55 If Mr Khan seriously believed all of the blame for the confrontation at the toolbox meeting was not his and the female employees' conduct was inappropriate as he had complained that it was, it was open to Mr Khan to step back from his position of having nothing to apologise for and at the same time seek undertakings that the female employees also behave appropriately in the future. But Mr Khan offered no compromise.
56 Part of the reason for the perversity of Mr Khan's stance may have been the support he was receiving from his union organiser, Mr Hansen. Commissioner Cambridge commented that the NUW's involvement was unfortunate in that it did not assist in the resolution of the conflict and the issues were exacerbated. Indeed, we consider that was so. The Union's role was ill-advised and most unhelpful. The responsible course would have been to advise Mr Khan to retreat from the position he had adopted, to apologise and undertake not to repeat his conduct, thereby perhaps saving his employment. It was an error of judgment on Mr Hansen's part to support Mr Kahn's position.
57 Regardless, however, of the NUW's role it was always open to Mr Khan, a man of firm opinion and character, to make out his own case. It would appear that whilst Mr Hansen acted on behalf of Mr Khan in discussions with the respondent on 5 and 6 July, the appellant also spoke when he chose to but not in a conciliatory way. In the course of the discussion on 6 July Mr Khan referred to Mr Powell as a "low life"; not a comment that would have won support for the appellant's increasingly precarious position but rather one designed to further insult. Mr Khan was contemptuous of the opportunity that had been offered to him to perhaps save his job.
58 The appellant claimed that the Commissioner erred in failing to consider the appropriateness of the punishment given to him in light of the appellant's supervisor being given a verbal warning in circumstances where the supervisor supported the appellant's comments regarding women at the toolbox meeting. The supervisor, Mr Wong was under the mistaken impression Mr Kahn was joking and joined in the joke. It became evident to Mr Wong that in fact Mr Kahn was not joking and he agreed later with Mr Meller he should have taken more decisive action to prevent the situation in the toolbox meeting from escalating. Mr Wong was given a strong warning by Mr Hawes and acknowledged his mistake. Mr Wong had no history of conduct requiring disciplinary measures to be taken against him. The respondent's treatment of Mr Wong is readily distinguishable from the action it took in respect of Mr Kahn.

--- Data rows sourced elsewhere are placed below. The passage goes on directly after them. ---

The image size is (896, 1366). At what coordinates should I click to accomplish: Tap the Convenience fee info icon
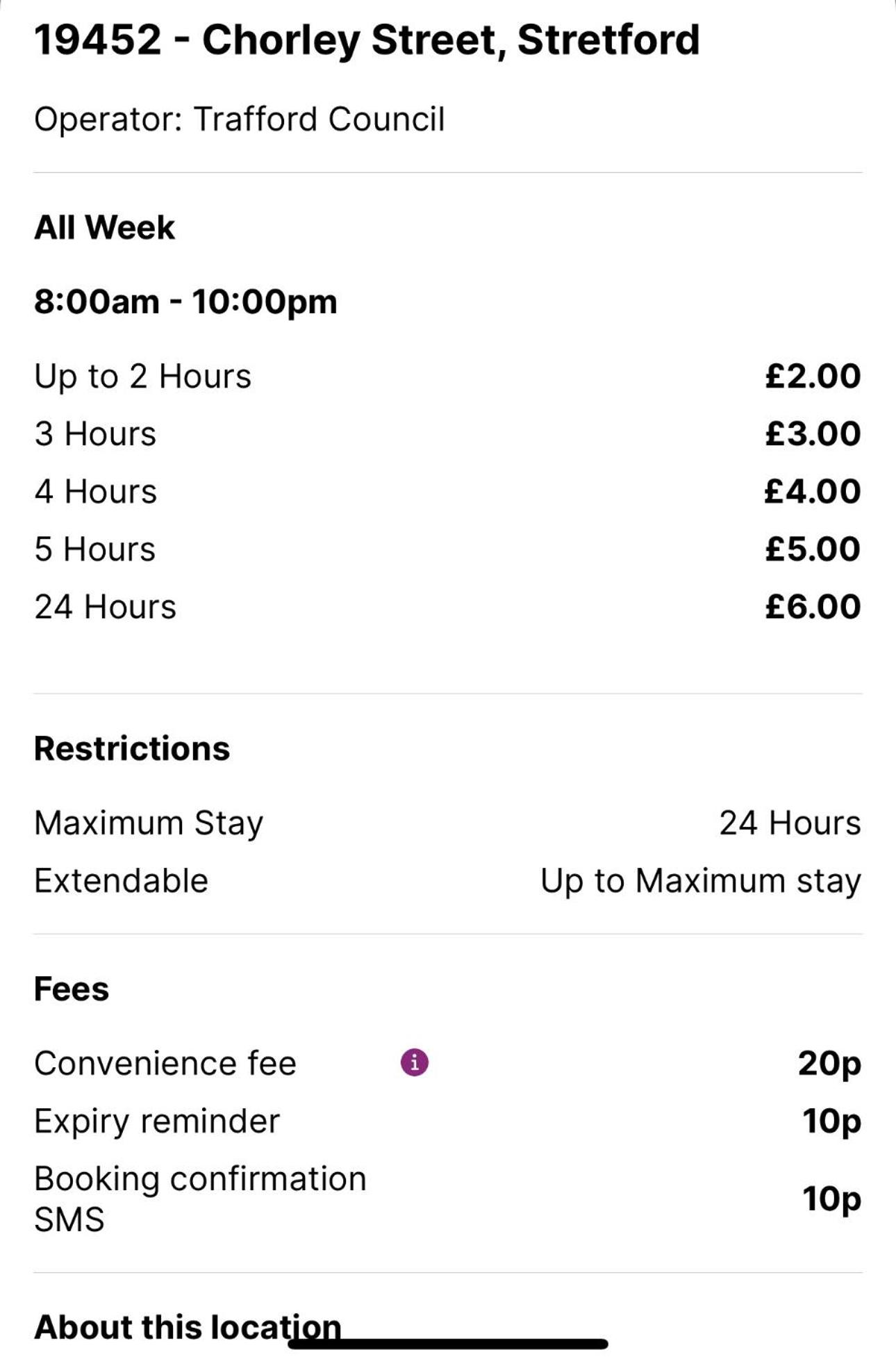415,1062
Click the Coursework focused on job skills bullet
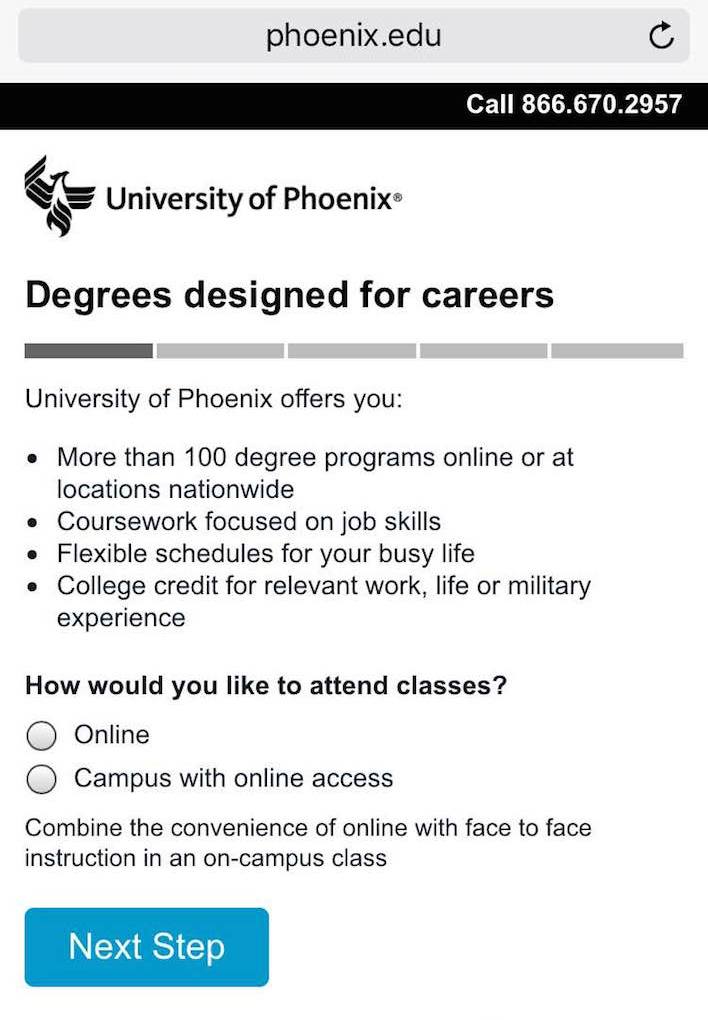 pyautogui.click(x=249, y=522)
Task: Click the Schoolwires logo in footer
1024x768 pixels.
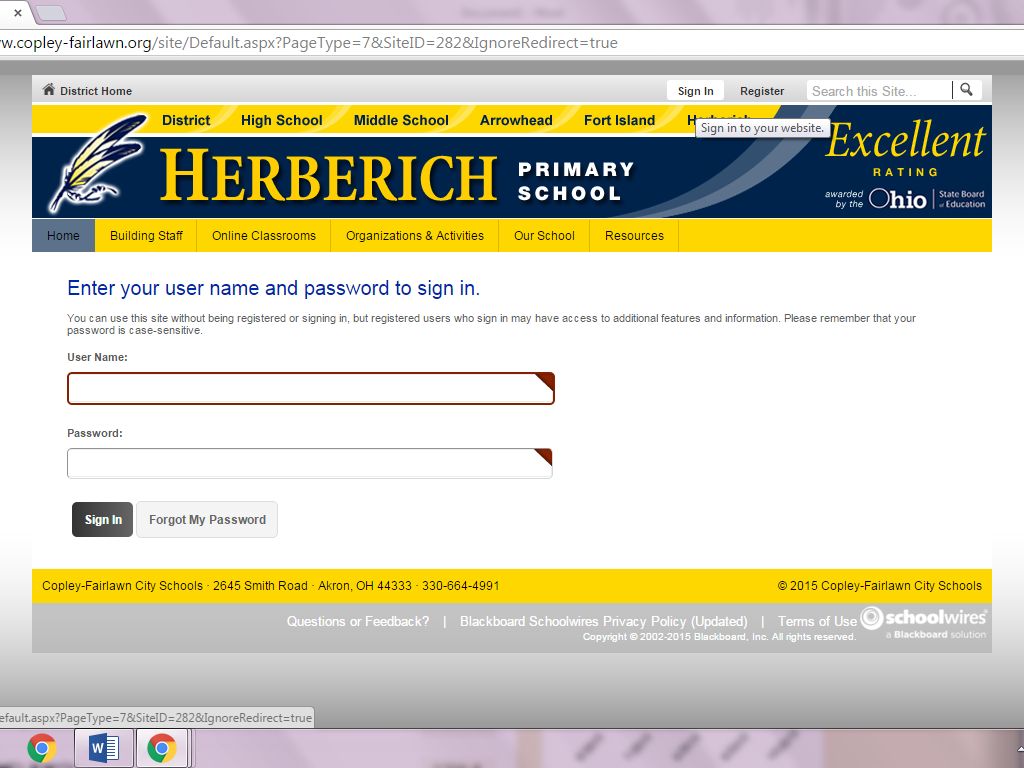Action: click(923, 620)
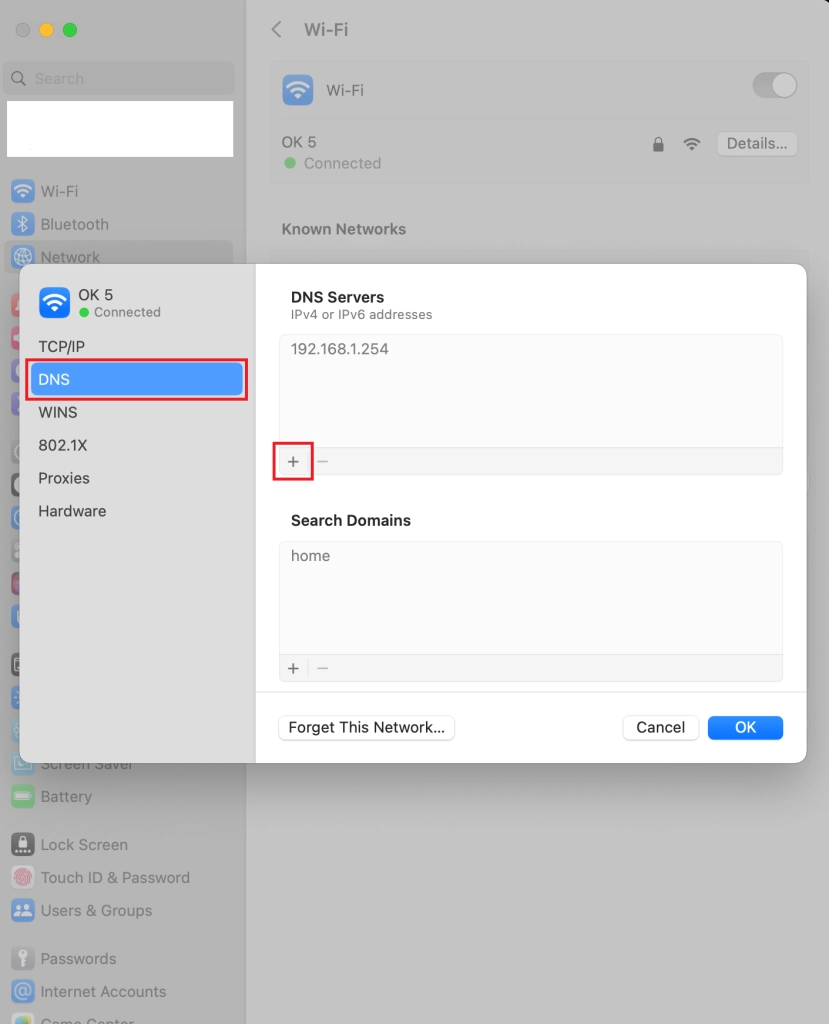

59 The appellant claimed the Commissioner erred in finding the respondent had engaged in a careful and highly commendable evaluation in deciding to terminate him. At [49] of his decision Cambridge C found:
Rather than react in a hasty or ill conceived way, the employer adopted a careful and highly commendable evaluation of the circumstances. The employer assessed the applicant's misconduct having regard for various factors including the applicant's poor employment record balanced against his long service and general competence.